The final path, modularity on both sides, is more likely at larger organizations that want to upgrade different parts of the system at different times by different people, instead of taking down the entire system for longer times to replace a small part.

Modularity in the design phase mostly benefits the development effectiveness. It's all about minimizing communication between people and minimizing their cognitive load, so they can change the code more easily.

Modularity in production mostly benefits the software system itself. Parts can run independent from each others. Parts can be re-used. Parts can be swapped independent from others. It does help people as well, because they can deliver parts independent from other people, but this can also be tackled in the source code delivery.

team development

An organization can apply all these options all at once, where different teams work with different levels of modularity. Let's call the modules deployed in production "artifacts", that's a typical name. (Naming things has a weird power and is a strange art, this needs another blog post.)

One team can have a monolith codebase, deploy one artifact to production, but it runs next to other artifacts. Another team might be delivering a code module to another team, which deploys that together with their own code modules into one or more artifacts. And yet another team might have a modular codebase deploying multiple artifacts to multiple production environments, one of which it controls entirely and so it chooses to deploy a monolith artifact there. Anything goes in software development as long as you are succesful.

Excercises

While writing this post I realize all this modularity talk is very abstract. This is a typical risk I see with software architecture; it becomes so generic that it loses any concrete value. Complaints about software architects often involve their inability to design and create pragmatic systems. They lose touch with the struggles of the software developers. I've heard the term "astronaut architect" to describe this ivory tower behavior.
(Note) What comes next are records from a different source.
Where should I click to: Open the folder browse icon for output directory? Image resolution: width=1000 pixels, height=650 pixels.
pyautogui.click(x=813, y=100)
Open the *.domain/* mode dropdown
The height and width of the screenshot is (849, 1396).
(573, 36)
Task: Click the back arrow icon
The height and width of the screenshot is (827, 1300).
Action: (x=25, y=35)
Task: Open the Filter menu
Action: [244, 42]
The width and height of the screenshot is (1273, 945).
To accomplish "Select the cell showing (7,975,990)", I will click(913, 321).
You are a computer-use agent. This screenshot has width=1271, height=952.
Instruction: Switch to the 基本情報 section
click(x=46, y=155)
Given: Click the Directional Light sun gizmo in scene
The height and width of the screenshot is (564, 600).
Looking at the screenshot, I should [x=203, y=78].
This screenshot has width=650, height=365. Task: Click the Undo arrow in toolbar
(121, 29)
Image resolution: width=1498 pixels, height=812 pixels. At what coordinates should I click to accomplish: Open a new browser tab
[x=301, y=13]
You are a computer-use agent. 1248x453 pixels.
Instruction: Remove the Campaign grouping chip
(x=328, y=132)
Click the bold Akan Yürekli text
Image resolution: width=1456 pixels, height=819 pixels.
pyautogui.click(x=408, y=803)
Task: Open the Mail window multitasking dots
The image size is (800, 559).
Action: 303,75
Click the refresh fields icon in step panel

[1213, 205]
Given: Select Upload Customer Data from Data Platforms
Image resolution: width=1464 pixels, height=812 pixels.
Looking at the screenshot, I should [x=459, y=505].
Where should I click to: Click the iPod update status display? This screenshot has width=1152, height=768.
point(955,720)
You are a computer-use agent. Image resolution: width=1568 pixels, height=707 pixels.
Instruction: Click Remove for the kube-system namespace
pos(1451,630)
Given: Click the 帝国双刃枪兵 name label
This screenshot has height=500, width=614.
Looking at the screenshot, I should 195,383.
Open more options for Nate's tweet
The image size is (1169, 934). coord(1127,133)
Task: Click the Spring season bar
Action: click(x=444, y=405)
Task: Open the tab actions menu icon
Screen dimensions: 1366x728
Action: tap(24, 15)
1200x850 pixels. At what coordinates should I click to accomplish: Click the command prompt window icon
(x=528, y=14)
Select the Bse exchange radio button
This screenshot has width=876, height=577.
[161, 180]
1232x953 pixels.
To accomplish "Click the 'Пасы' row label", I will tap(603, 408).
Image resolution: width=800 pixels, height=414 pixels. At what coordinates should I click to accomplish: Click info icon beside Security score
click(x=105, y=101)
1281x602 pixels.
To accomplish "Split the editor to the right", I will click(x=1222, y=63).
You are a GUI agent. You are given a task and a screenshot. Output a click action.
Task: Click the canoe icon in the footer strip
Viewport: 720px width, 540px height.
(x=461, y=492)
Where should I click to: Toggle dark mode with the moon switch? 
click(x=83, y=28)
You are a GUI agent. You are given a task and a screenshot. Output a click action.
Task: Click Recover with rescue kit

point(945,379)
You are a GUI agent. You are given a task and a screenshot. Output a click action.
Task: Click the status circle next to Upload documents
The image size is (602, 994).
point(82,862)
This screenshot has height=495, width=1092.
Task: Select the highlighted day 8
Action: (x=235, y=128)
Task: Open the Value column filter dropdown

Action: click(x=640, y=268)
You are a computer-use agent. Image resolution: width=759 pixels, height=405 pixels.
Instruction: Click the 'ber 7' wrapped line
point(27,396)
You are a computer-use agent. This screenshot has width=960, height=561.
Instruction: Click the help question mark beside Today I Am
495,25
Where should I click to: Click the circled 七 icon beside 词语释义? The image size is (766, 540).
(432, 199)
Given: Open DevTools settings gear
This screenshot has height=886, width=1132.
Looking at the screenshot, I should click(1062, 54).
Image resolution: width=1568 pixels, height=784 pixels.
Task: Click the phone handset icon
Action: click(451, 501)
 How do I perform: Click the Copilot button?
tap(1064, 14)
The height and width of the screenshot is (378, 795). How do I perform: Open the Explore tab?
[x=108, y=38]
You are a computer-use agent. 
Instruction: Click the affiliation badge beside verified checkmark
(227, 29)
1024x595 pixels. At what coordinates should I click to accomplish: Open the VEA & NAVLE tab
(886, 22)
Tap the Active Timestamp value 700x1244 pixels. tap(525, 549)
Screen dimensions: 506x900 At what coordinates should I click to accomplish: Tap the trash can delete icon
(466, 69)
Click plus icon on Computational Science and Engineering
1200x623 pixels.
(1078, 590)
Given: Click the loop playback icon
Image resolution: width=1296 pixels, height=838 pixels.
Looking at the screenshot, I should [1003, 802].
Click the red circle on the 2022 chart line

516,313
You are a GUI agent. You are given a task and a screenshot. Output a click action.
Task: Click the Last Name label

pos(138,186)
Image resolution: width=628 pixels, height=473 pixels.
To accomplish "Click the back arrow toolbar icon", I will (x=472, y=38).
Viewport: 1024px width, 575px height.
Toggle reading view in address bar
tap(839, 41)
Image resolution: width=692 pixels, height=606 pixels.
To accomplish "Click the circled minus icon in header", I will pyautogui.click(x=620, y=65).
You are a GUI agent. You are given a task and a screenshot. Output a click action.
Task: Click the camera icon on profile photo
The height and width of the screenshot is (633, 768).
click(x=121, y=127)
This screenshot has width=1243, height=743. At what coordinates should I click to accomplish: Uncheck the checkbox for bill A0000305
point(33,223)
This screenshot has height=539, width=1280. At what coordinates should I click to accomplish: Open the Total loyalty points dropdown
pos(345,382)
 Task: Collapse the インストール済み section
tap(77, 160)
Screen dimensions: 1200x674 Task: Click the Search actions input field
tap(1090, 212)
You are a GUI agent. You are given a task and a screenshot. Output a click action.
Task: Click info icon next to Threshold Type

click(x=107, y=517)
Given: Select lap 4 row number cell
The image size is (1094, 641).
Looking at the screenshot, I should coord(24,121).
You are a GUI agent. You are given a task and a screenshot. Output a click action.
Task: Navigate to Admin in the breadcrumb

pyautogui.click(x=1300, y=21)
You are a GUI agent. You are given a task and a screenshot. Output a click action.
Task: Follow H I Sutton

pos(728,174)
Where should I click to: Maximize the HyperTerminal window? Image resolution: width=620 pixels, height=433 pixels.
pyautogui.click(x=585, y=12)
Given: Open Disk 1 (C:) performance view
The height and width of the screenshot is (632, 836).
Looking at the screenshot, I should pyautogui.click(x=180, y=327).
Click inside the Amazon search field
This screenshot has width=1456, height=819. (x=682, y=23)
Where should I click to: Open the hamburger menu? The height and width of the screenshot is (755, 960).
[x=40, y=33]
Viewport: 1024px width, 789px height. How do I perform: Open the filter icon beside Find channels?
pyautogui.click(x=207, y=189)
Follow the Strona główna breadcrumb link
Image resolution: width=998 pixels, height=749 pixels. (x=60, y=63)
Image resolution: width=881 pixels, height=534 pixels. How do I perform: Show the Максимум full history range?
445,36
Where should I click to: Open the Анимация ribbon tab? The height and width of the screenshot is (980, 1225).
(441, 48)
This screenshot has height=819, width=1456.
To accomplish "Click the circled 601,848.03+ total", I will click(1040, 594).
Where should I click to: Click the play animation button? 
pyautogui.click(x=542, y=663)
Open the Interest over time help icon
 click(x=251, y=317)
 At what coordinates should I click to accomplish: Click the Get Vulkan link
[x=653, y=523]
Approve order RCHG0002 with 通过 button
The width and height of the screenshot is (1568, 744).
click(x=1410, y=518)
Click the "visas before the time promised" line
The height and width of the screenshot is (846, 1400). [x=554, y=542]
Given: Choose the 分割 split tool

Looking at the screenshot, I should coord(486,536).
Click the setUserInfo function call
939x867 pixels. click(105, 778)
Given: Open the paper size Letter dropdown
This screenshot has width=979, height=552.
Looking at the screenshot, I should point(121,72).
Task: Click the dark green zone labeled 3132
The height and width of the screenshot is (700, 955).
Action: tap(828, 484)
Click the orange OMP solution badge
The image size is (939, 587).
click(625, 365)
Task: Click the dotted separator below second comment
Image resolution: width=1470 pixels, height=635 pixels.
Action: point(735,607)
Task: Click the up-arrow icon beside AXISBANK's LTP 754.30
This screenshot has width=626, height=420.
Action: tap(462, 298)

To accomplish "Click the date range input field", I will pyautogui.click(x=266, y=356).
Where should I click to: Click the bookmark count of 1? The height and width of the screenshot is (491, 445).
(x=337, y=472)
Let's define a more concrete playful excercise. Take any idea you have, or write some dummy code, and define the following client-server architecture:

  • Write one module that will act as a server, for example a Python REST server.

  • Write two modules in a compiled language that can link separately compiled libraries. If you can, make one library the client towards the server.

Deploy all into a virtual machine, or your own laptop.

Try swapping parts.

  • Update one compiled library component and re-link it.

  • Update (a part of) the server.

Can you do all this while the system is running? Can you easily add a new part to the system?

What if multiple people or teams would be working on these components. How would you setup the development environment for them? How would you distribute the components over them? How will you test that the behavior of each component is correct? How will the developers know how the components should communicate with each other (what are the APIs)? How will you change the system if the requirements change? How will you change the development organisation in parallel with system changes?

All enterprise software innovation seems to revolve around being able to update and migrate code effectively, while letting hundreds or thousands of software developers work together all at once. And the software system must keep functioning optimally and correctly.

Another analogy: how to write a book with hundreds of people? The book may be millions of pages, so you cannot solve this problem by giving the work to the best writer. How will you distribute the work, while still maintaining a coherent narrative? Some of the technology will be about the binding and distributing of the books, but most effort will go into solving this parallel human coordination problem.

Large scale software development is all about people and our cognitive limitations. Modularity helps to manage our cognitive load. In this form modularity benefits many concrete systems in our world. Manipulating the concept of 'modularity' itself however remains an arcane art.